Quand le soleil nous eut fait signe de partir, nous primes, Rousseau et moi, notre besace contenant le pain et le vin, comme les carriers et les bûcherons, qui vont travailler sous bois, tout le jour, à détruire les rochers et les chênes. Notre idée était de côtoyer la lisière de l’ouest et de pointer jusqu’à la haute futaie du Déluge, voisine de Bouron, Rousseau pour converser avec les grands arbres debout, moi avec les grands abattus par M. Bois-d’hiver, conservateur de la forêt. Nous avions ainsi à traverser les gorges d’Apremont, les déserts de Macherain, les rochers de Franchard, la Mare aux Corneilles et la futaie de la Croix de Souvray. La colonie de Barbizon nous souhaita beau ciel et bon œil pour notre voyage, au long cours, et clair de lune au retour, car la journée ne devait pas suffire à cette pérégrination aventureuse.
On pénètre dans le principal amphithéâtre des gorges d’Apremont, par un seul sentier tortueux entre les rochers, et bientôt on découvre une arène immense tapissée, au milieu, de mousses, couleur de peau d’ours, et bordée de collines en granit argenté. Les pierres semées du bas en haut de cette montagne circulaire, font l’effet de gradins disposés pour des spectateurs innombrables. Elles grossissent à mesure qu’elles s’approchent du ciel et prennent les formes les plus monstrueuses, jusqu’à dessiner sur l’horizon des profils imprévus et fantastiques. Il nous semblait voir les sièges de ce cirque en plein vent, peuplés de figures attentives, projetant leurs mille regards sur le centre de la scène où il ne se passait rien du tout, désert uni et rude animé seulement par le désespoir de trois ou quatre sauvages égarés.
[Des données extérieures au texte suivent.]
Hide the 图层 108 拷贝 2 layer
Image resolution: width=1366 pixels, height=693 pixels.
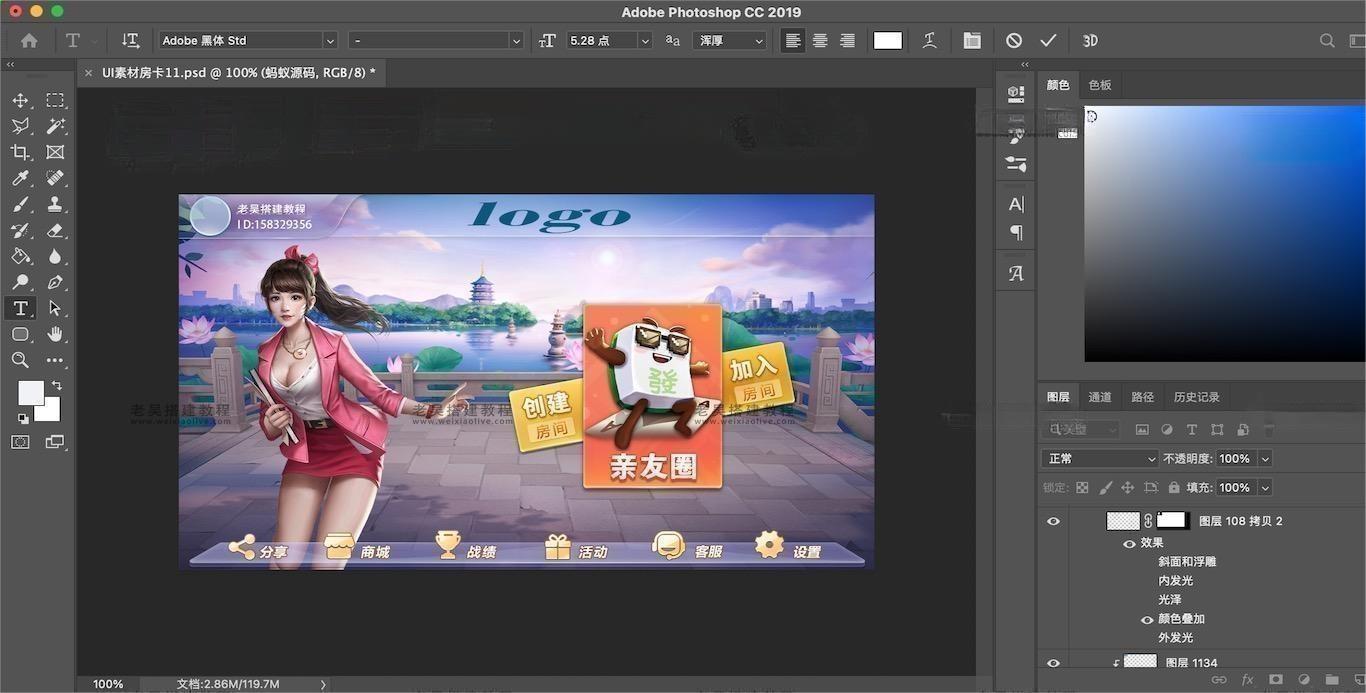coord(1053,521)
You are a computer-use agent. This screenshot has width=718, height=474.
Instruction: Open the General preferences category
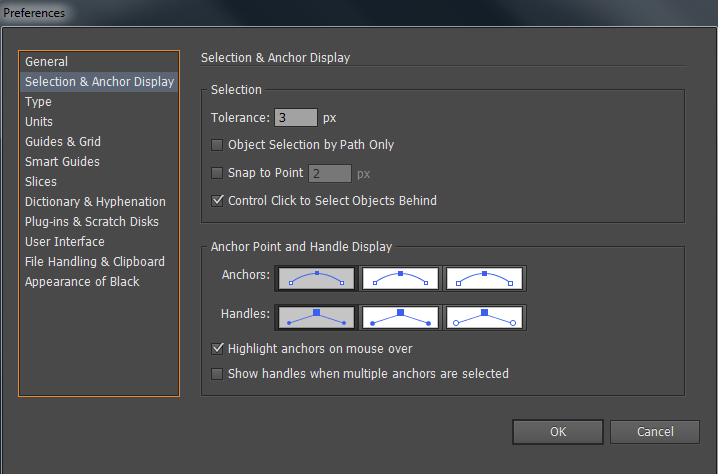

C’est là que se tortille le rageur, ce petit chêne nerveux et convulsif, dont tant de paysagistes ont fait le portrait, et, près de lui, quelques autres chênes plus résignés, quoique de la même famille et du même tempérament.
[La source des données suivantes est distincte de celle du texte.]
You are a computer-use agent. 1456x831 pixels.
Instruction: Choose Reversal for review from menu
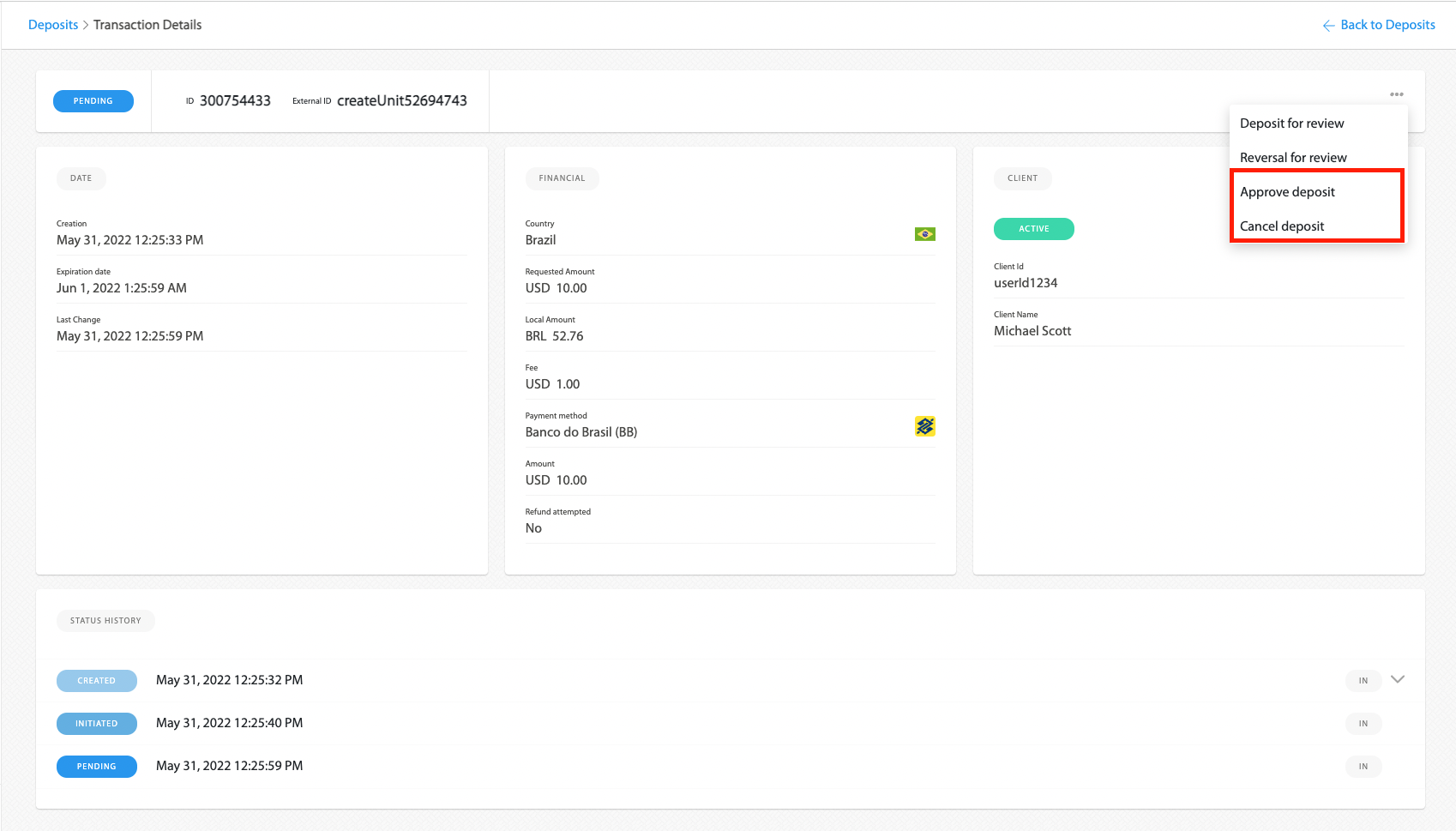tap(1292, 158)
- Mais, dit Rousseau, pourquoi ne fait-on pas venir ici les animaux du Jardin des Plantes, l’éléphant de Franconi, les écuyères de l’Hippodrome, et quelques régiments de cuirassiers et de spahis. Les chars romains, les tournois du moyen âge, les courses de jockeys, les évolutions de cavaliers seraient à l’aise dans cette vaste enceinte. La belle fête à voir par un million de spectateurs ! Si j’étais prince, je transporterais ma cour au pied de ces rochers, et mes aides de camp auraient l’agrément de jouer le lansquenet sur la fougère.
- Bah ! lui dis-je, tu donnerais ta démission pour contempler à loisir le soleil couchant. Mieux vaut être bohémien que prince, quand on aime la nature et les arts.